## Stored entries
..........

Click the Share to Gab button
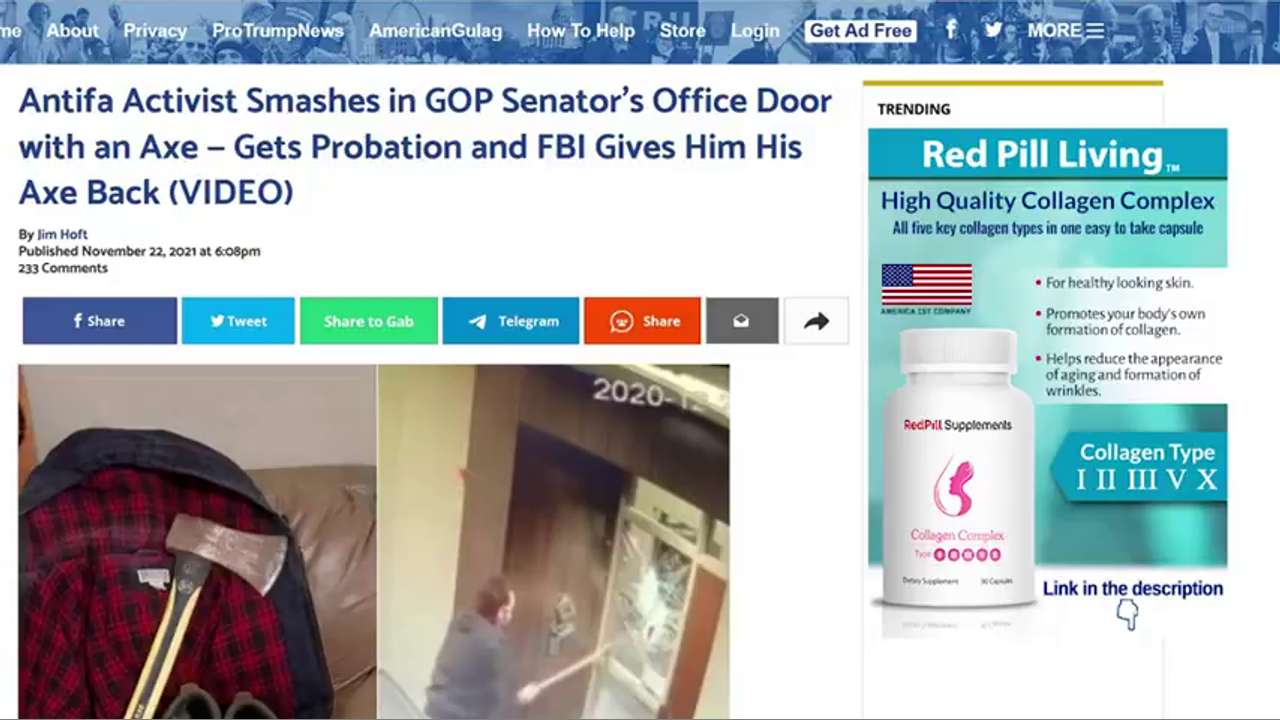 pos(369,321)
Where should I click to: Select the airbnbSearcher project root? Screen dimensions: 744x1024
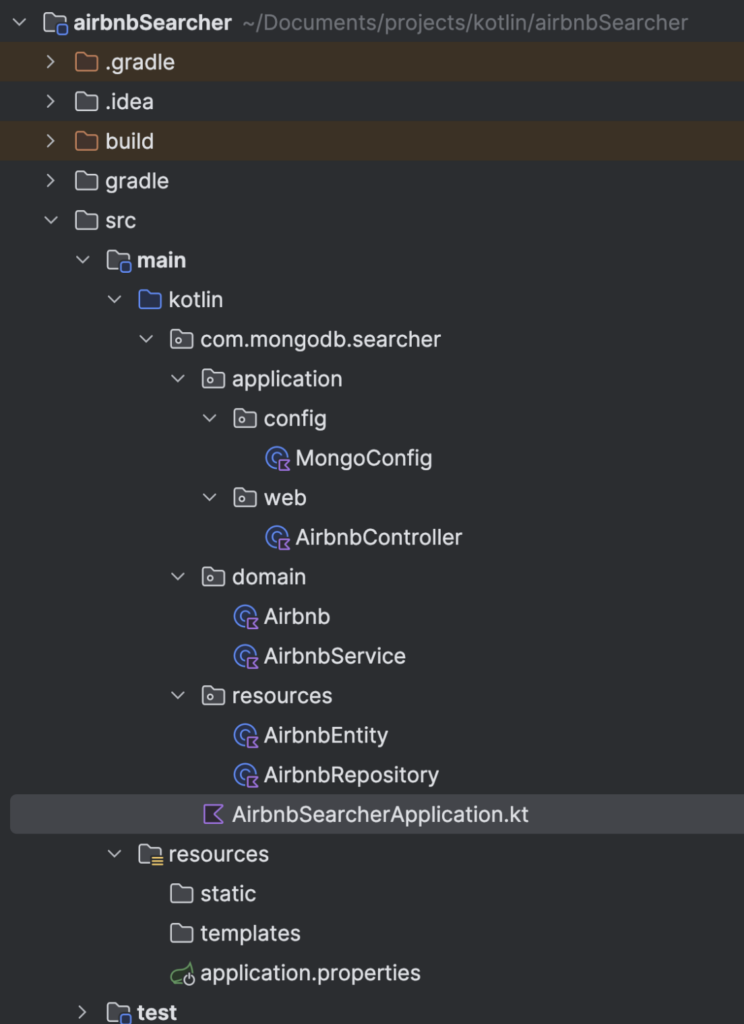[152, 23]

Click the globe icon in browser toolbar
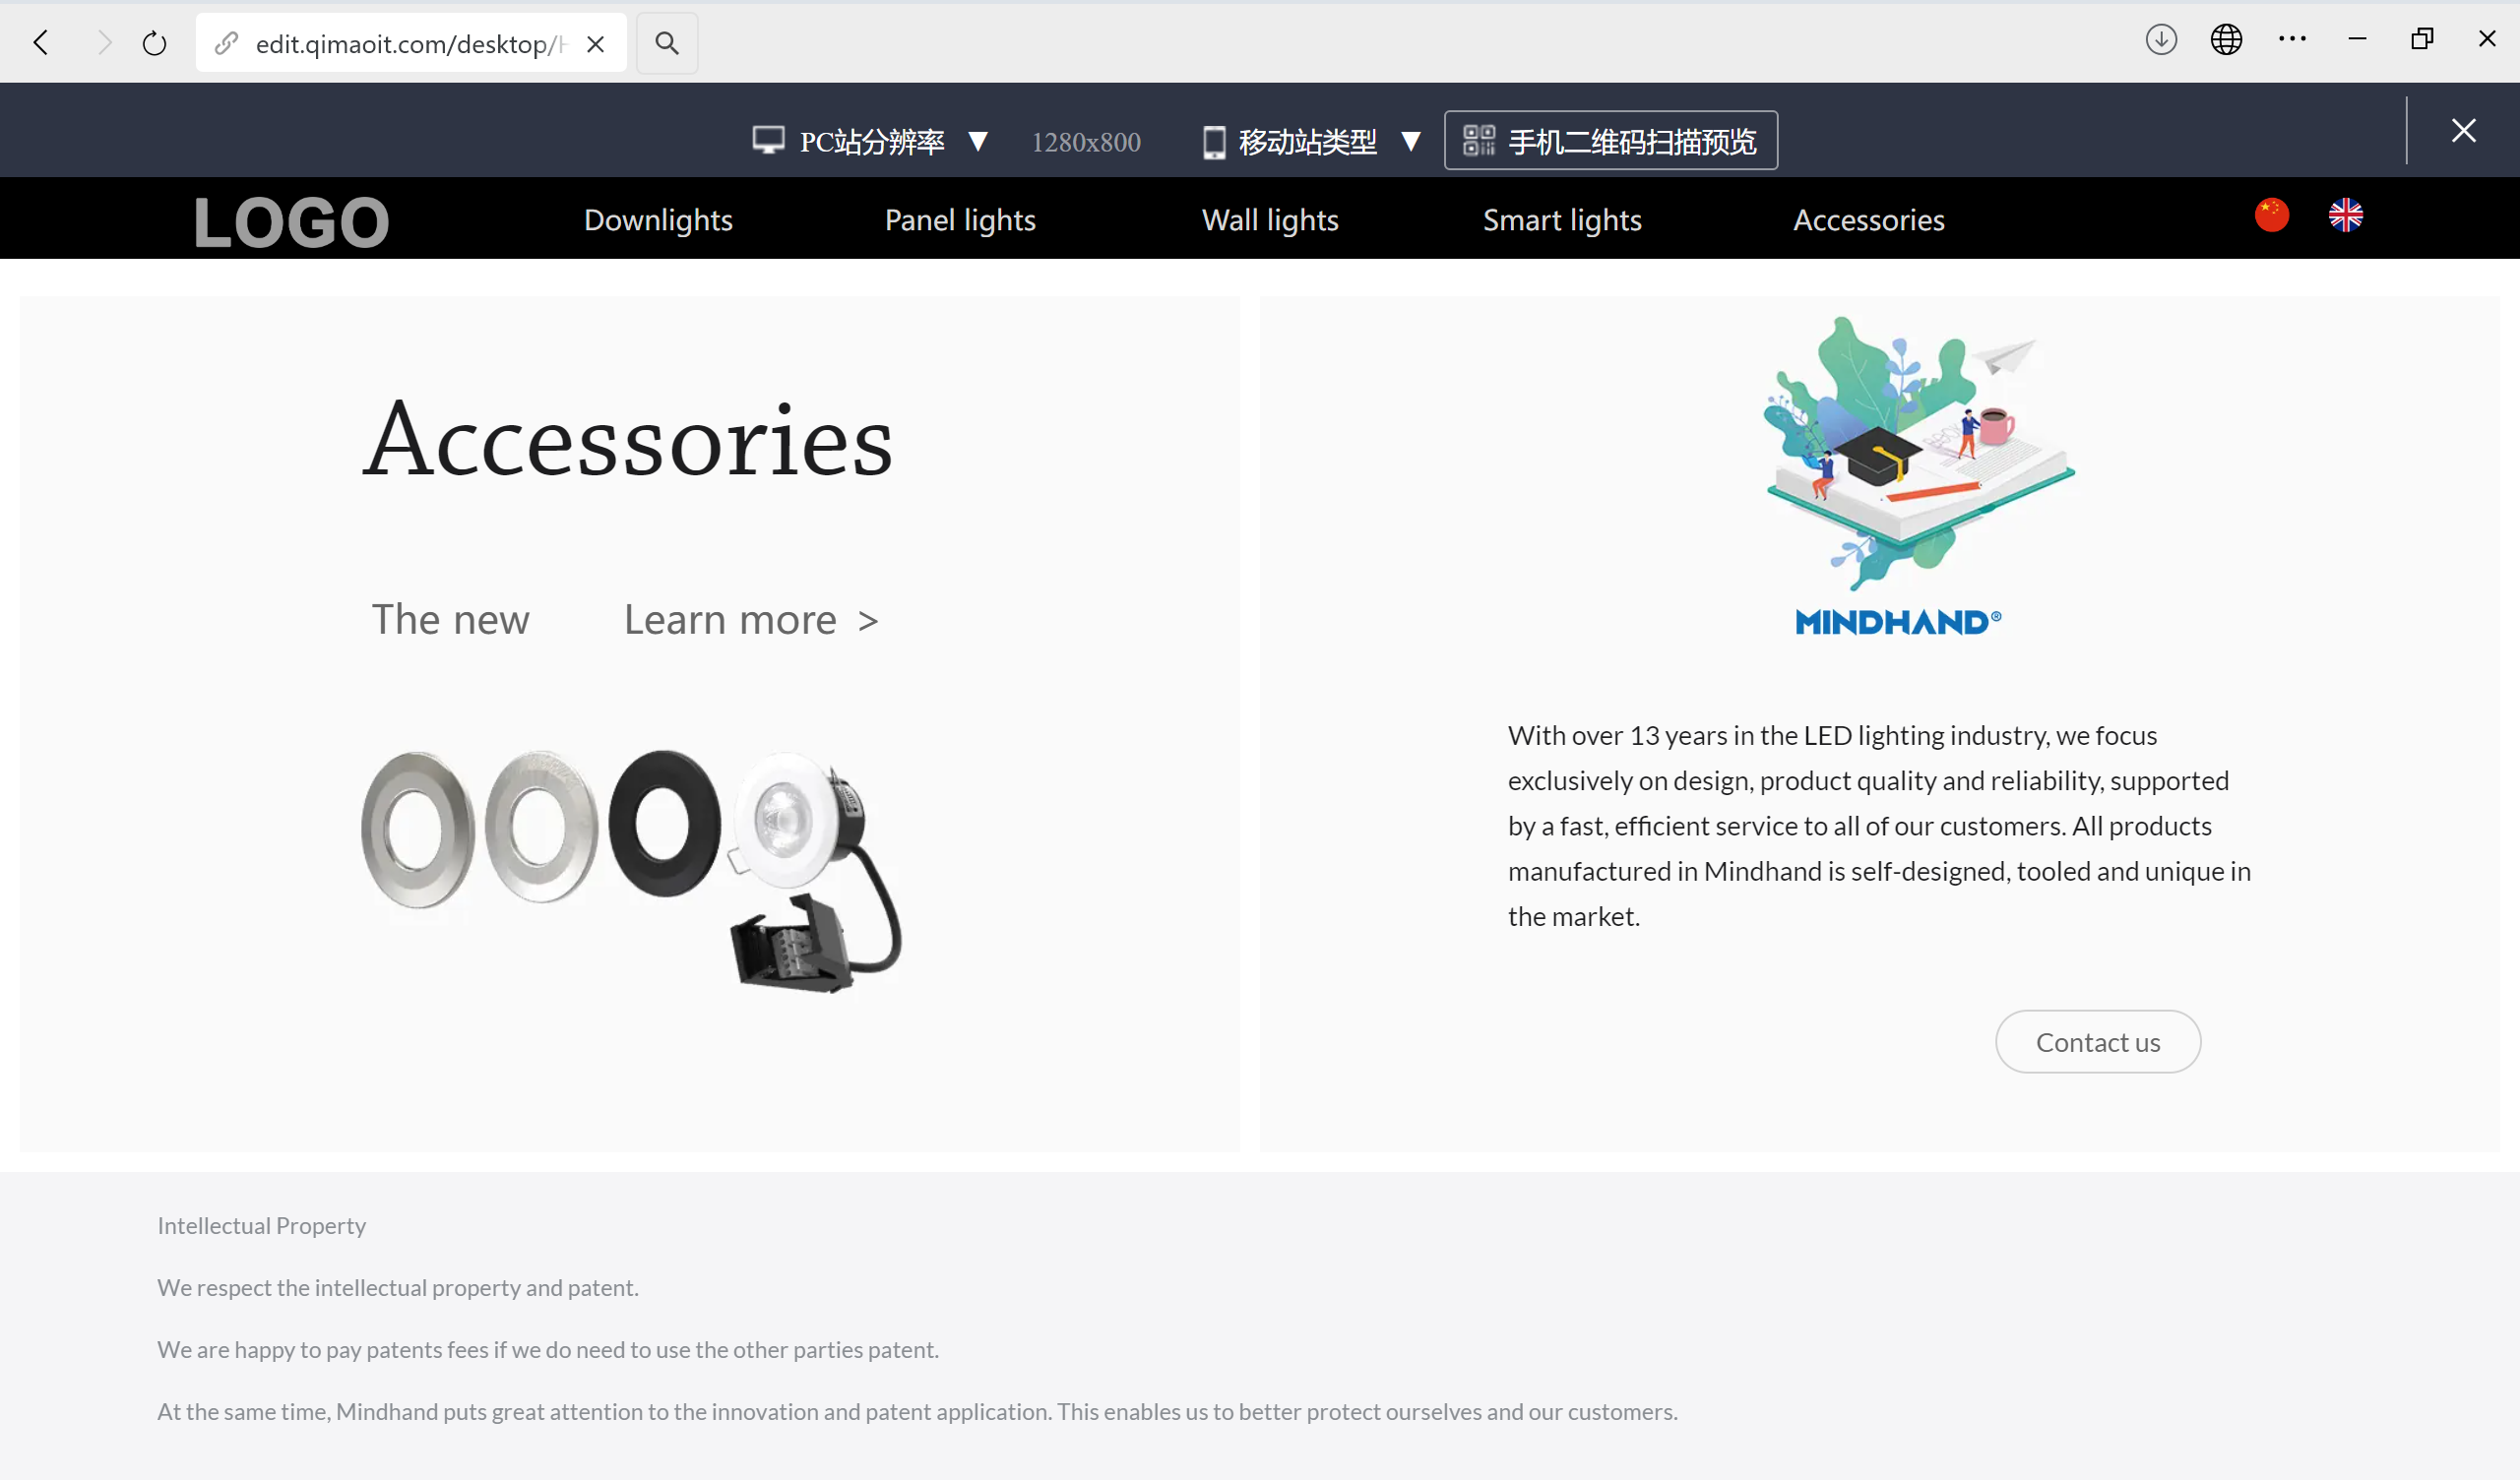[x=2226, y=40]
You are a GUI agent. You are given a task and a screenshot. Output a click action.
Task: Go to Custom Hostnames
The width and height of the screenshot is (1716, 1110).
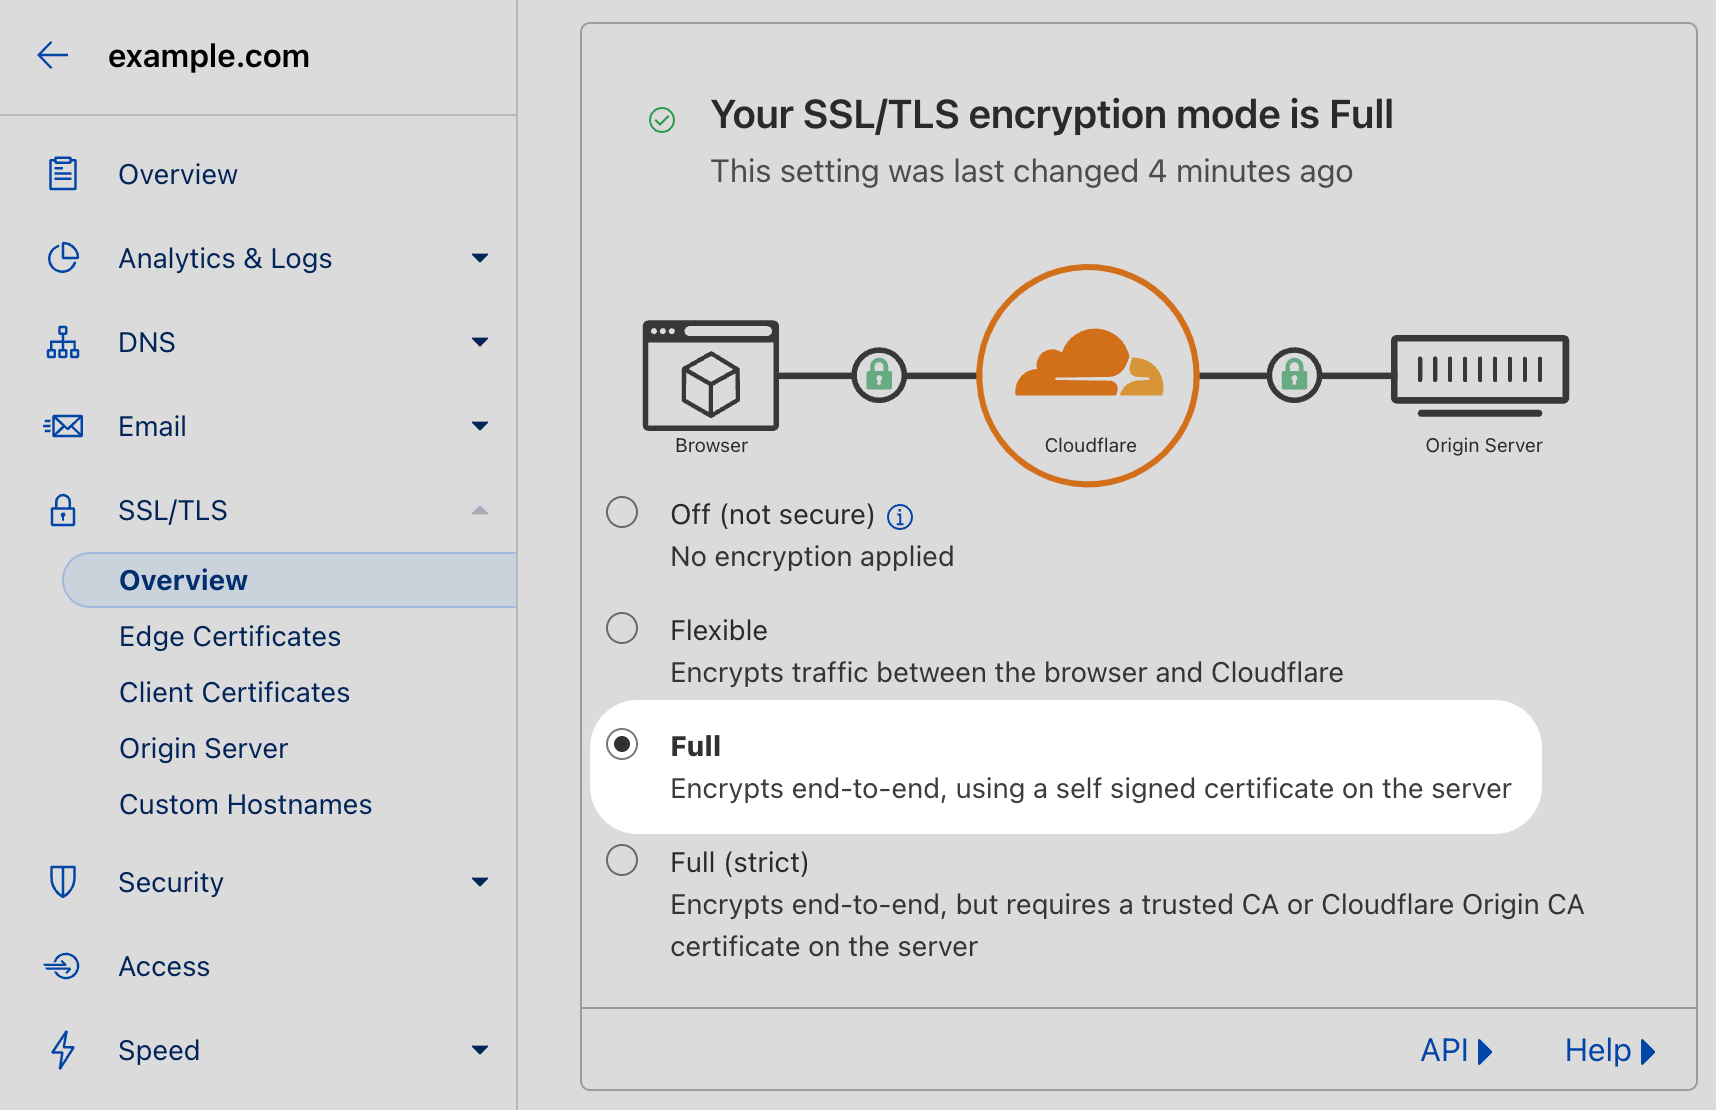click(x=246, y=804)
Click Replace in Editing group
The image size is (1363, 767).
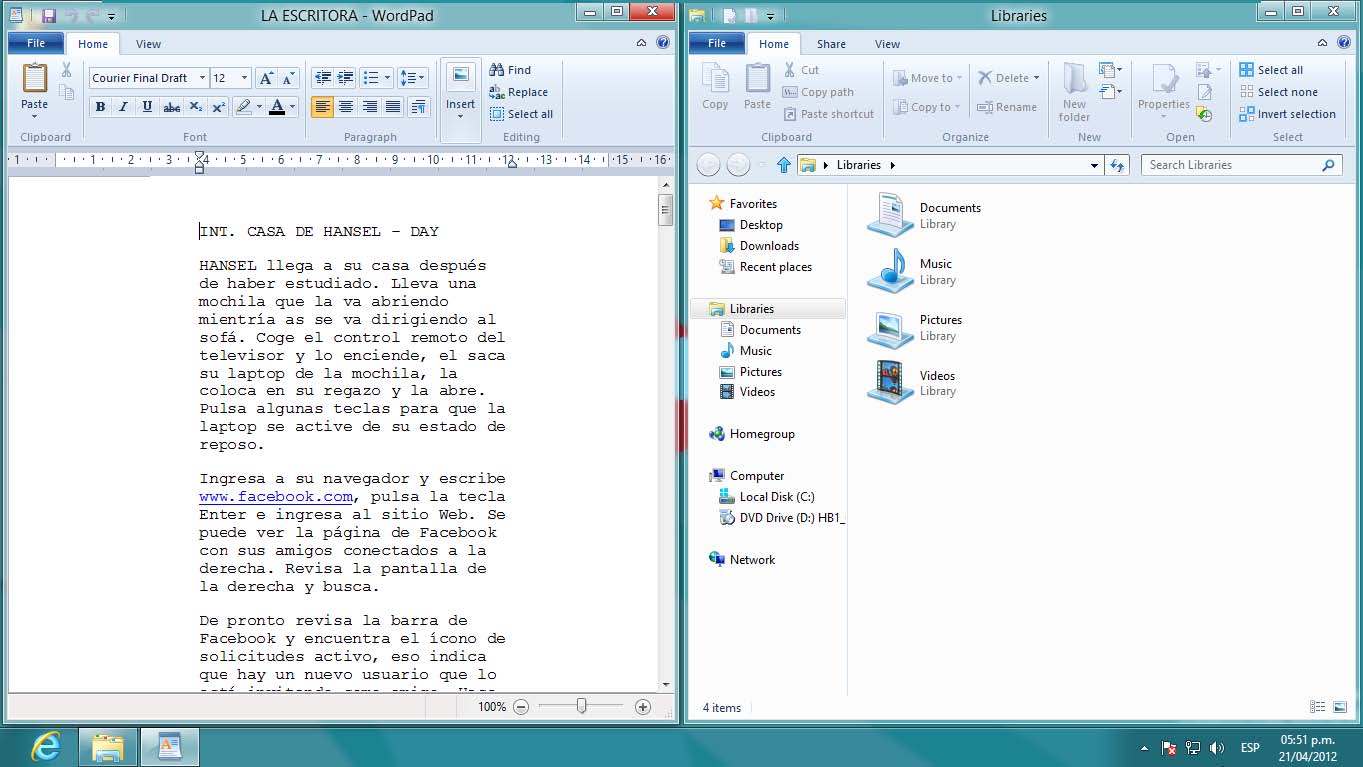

..........

## Task
Word for word, write out each line of the records, but leave the pictures behind.

## Reply to the exercise
Click the Share to Gab button
 pos(369,321)
Where should I click to: Select the airbnbSearcher project root? Screen dimensions: 744x1024
[152, 23]

Click the globe icon in browser toolbar
[x=2226, y=40]
You are a GUI agent. You are given a task and a screenshot. Output a click action.
Task: Go to Custom Hostnames
The width and height of the screenshot is (1716, 1110).
click(x=246, y=804)
Click Replace in Editing group
The image size is (1363, 767).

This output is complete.